[[ Material to process, beginning ]]

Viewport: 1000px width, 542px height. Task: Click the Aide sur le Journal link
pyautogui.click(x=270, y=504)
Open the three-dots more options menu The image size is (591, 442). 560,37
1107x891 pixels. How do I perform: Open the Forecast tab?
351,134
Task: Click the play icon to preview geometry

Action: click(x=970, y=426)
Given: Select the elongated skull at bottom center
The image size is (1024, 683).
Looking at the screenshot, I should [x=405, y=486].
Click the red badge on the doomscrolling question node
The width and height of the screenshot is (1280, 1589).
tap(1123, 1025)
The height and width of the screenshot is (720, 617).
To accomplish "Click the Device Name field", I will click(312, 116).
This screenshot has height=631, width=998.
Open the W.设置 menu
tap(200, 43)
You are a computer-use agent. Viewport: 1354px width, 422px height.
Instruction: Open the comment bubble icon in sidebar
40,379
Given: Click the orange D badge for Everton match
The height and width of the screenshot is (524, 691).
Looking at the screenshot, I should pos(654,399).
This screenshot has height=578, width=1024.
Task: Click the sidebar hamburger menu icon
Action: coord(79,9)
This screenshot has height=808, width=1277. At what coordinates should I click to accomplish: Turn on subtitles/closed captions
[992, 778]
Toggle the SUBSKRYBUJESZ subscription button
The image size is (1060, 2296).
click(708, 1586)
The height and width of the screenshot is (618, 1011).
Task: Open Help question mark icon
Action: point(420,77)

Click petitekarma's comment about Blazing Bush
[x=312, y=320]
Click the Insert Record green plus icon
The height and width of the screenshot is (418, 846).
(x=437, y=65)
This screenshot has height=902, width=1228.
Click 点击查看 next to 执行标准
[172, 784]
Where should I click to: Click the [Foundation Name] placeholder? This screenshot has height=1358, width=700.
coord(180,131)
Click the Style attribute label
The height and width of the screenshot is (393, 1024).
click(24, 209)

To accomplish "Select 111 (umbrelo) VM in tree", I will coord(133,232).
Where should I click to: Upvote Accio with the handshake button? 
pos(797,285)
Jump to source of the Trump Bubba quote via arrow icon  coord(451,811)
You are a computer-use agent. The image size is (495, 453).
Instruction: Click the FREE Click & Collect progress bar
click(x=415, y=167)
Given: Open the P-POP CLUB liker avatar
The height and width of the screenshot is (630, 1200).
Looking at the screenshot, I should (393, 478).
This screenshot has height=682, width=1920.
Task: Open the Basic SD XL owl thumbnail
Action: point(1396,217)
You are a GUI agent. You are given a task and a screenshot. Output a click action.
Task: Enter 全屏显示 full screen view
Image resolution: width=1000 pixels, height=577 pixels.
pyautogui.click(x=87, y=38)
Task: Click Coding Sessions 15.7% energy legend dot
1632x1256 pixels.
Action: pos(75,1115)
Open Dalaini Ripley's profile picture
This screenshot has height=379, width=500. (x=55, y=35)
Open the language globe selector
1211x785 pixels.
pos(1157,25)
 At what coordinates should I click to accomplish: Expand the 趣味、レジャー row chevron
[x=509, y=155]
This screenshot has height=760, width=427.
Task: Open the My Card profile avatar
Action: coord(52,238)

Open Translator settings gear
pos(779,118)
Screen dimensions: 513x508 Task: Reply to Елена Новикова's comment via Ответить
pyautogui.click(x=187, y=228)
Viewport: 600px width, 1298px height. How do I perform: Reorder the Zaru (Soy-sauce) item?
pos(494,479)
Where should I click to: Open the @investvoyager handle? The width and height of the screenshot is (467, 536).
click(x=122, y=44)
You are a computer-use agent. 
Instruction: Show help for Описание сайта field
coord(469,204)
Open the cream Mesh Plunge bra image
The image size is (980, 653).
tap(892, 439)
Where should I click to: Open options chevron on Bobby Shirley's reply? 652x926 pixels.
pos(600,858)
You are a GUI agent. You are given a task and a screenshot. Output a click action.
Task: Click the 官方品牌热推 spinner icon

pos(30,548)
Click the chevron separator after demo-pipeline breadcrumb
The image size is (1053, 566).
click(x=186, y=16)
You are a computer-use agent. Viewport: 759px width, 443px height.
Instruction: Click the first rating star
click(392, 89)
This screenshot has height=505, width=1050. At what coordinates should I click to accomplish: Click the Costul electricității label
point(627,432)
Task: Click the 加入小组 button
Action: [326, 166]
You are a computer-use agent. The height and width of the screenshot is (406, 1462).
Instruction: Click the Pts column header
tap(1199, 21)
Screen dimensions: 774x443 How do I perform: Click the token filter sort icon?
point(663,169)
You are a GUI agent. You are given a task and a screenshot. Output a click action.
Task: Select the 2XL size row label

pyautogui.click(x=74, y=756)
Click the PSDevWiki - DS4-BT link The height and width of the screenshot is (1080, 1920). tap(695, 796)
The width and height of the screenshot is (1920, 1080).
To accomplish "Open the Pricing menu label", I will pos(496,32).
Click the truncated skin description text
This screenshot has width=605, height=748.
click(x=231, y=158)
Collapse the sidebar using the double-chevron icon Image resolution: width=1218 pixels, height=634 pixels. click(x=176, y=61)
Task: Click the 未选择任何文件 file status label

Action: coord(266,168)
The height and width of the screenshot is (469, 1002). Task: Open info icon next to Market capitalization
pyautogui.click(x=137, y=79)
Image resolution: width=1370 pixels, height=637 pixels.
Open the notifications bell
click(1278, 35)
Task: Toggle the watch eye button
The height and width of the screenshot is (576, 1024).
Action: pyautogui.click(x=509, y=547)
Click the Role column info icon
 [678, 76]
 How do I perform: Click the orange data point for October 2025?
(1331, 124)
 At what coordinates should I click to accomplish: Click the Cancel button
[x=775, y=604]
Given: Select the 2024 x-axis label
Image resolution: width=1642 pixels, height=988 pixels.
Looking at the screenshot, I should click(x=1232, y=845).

[[ Material to process, end ]]

◆ **Work required**: Check every line of the data for the string "will". Give the number of lines that have it, and only that.

◆ **Finished task**: 3